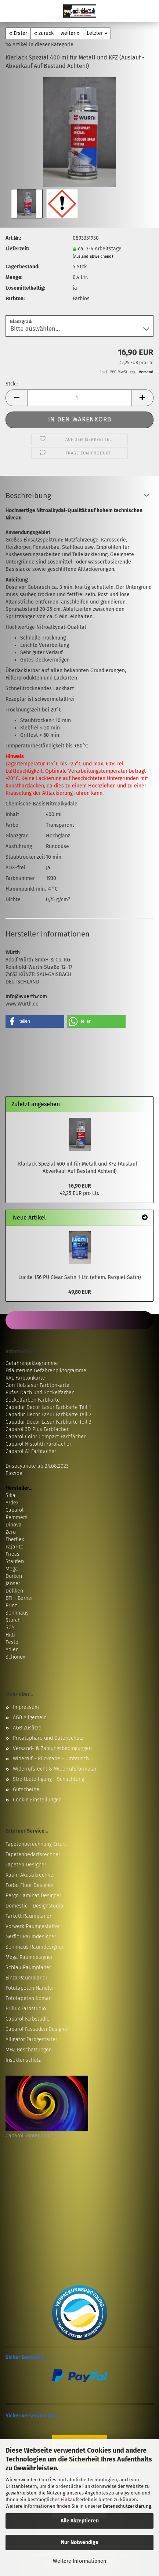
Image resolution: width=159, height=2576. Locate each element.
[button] (17, 398)
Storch (13, 1620)
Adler (12, 1649)
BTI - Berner (19, 1598)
- - - -
OBJECTIVE>
Extract every line of the entries above that contains the string "height", matching case exactly.

EXERCISE RESPONSE>
Image resolution: width=159, height=2576. Locate each element.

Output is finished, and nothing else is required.